Budaya membaca itu juga berkorelasi dengan etika dan sikap bertanggung jawab. Dalam mengelola kekayaan alam, misalnya. Di sini semua cenderung berebut konsesi kekayaan alam dan ingin segera mengeksploitasinya sebanyak mungkin hingga bisa sedemikian kaya. Persetan dengan masa depan. Mereka tidak bersikap demikian. Mereka punya minyak melimpah. Tapi, percaya bahwa minyak adalah milik semua generasi, dan bukan cuma milik generasi sekarang. Uang minyak tidak digunakan untuk anggaran negara, apalagi dikorupsi, melainkan harus diinvestasikan.

Nilai uang minyak itu terus membesar dan membawa akibat pada perkembangan bisnis secara nyata. Dengan itulah mereka mampu menyulap diri dari bangsa paling miskin menjadi paling makmur di antara bangsa-bangsa tetangganya. Keadaan seperti itu saya bayangkan semestinya ada di sini, di masyarakat yang merasa beragama ini.
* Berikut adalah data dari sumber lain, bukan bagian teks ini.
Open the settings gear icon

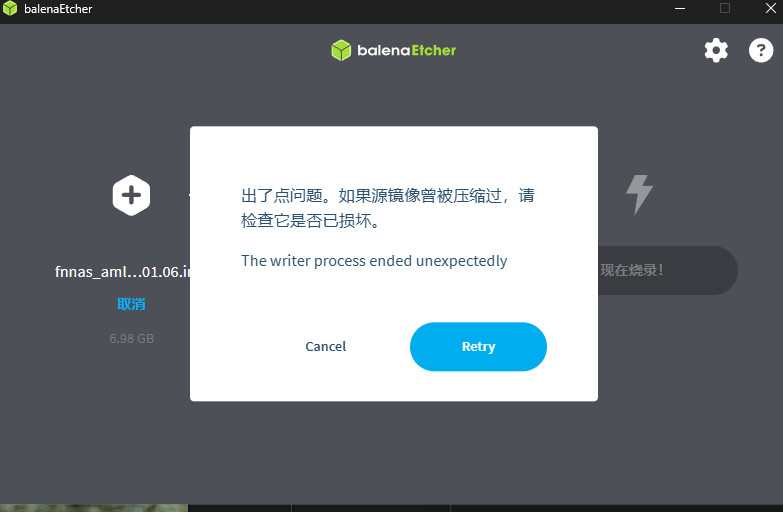pos(716,50)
Namun, sayangnya, tidak demikian.

Di sini, yang banyak adalah kemiskinan di satu sisi dan bermegah-megah di sisi lainnya, juga korupsi, penjarahan alam, kriminalitas, hingga ketidakbertanggungjawaban. Francis Fukuyama mnyebut rasa percaya antarsesama atau trust sebagai modal sosial bangsa untuk maju. Tetapi, di sini, rasa percaya itu telah menjadi langka. Sama langkanya dengan kebiasaan membaca yang jelas-jelas menjadi seruan pertama Tuhan dalam beragama.

Semestinya kita juga malu pada presiden kita, Susilo Bambang Yudhoyono yang dikenal kutu buku itu. Ia tak seperti banyak pejabat dan 'ibu-ibunya' yang sibuk shopping bila keluar negeri. SBY lebih memilih memborong buku, dan meluangkan waktu khusus untuk membacanya. Sungguh luar biasa bila kegemaran itu menular ke semua anak bangsa. Akan sangat sejahtera Indonesia bila kita semua, mulai dari para pejabat publik, hakim-jaksa-polisi, politisi dan tokoh-tokoh, pebisnis, buruh, sopir, hingga ibu rumah tangga suka membaca. Kegemaran itulah yang perlu kita semua dorong untuk diwujudkan, termasuk oleh Balai Pustaka yang sekarang saya diamanahi untuk memimpinnya. Seruan agar membaca menjadi seruan pertama Allah SWT pada kita semua pasti bukan suatu kebetulan.